COAL NOT DOLE | MICHAEL KERSTGENS

In 1984, with the UK miners’ strike at its peak, I decided to travel to Britain and document the dispute. Born in Wales, and with a godfather who was managing director of the Llanelli-based mining supplies company Thyssen Schachtbau Great Britain Ltd., I imagined it would be easy to get close to the action.
Yet the strike was brutal and had torn a rift through British society. People were wary of me, as an outsider, and so I was limited to photographing events on the periphery, but not the striking miners and their various activities. The tide turned when I resolved to travel to the heart of the strike in Yorkshire and there met the activist Stuart “Spud” Marshall. Spud trusted me immediately and opened the door to photograph not only the heat of the action but also more intimate moments beyond the picketing. I photographed soup kitchens, meetings behind closed doors, and the wives of striking miners who first became politically active through their help and support in organizing the protest. I photographed families at home or with friends at occasional festivities, and striking miners picking low-grade coal to heat their houses. I documented the pride and courage of workers who were deeply rooted in the mining community.

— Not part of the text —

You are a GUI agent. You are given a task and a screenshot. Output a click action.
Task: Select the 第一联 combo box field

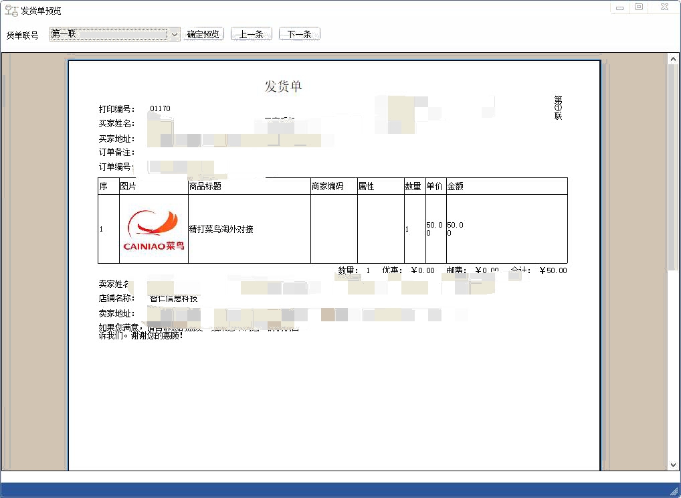(108, 34)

The strike of 1984/85 was the last significant labour dispute in the UK. It marked the end of an era and the beginning of a new age of industrial relations, both in Britain and beyond. The documentation shows how this process shaped the lives of many and how it transformed the country forever. Nearly 30 years after the strike, I returned to record the changes. These photographs, including some of “Spud”, who still lives there, are also included in the book.